Can you rewrite the stretch of the listing from "Task: Choose the fancy2 by Rasi theme" through "Action: click(205, 194)" as a two-column CSV with the headers task and value? Put what is asked in the task column and its answer in the value column, one row for each, with each field quoted, line breaks turned into spaces, and the pictures left out.

Provided records:
------------------------------------------------------------

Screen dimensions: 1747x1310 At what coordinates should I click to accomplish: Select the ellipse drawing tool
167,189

------------------------------------------------------------

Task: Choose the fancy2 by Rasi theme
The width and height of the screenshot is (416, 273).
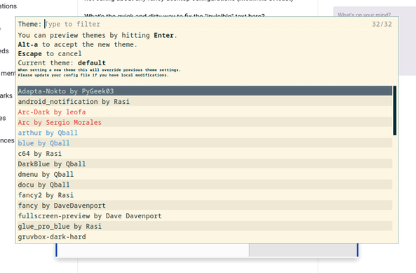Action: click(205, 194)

------------------------------------------------------------

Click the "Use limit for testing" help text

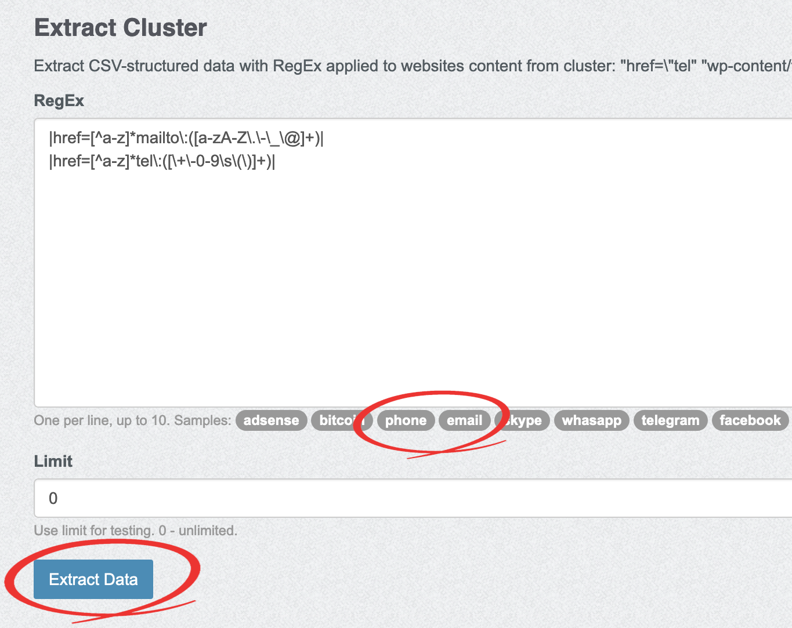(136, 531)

------------------------------------------------------------

Result for this task:
task,value
"Task: Choose the fancy2 by Rasi theme The width and height of the screenshot is (416, 273).","Action: click(205, 194)"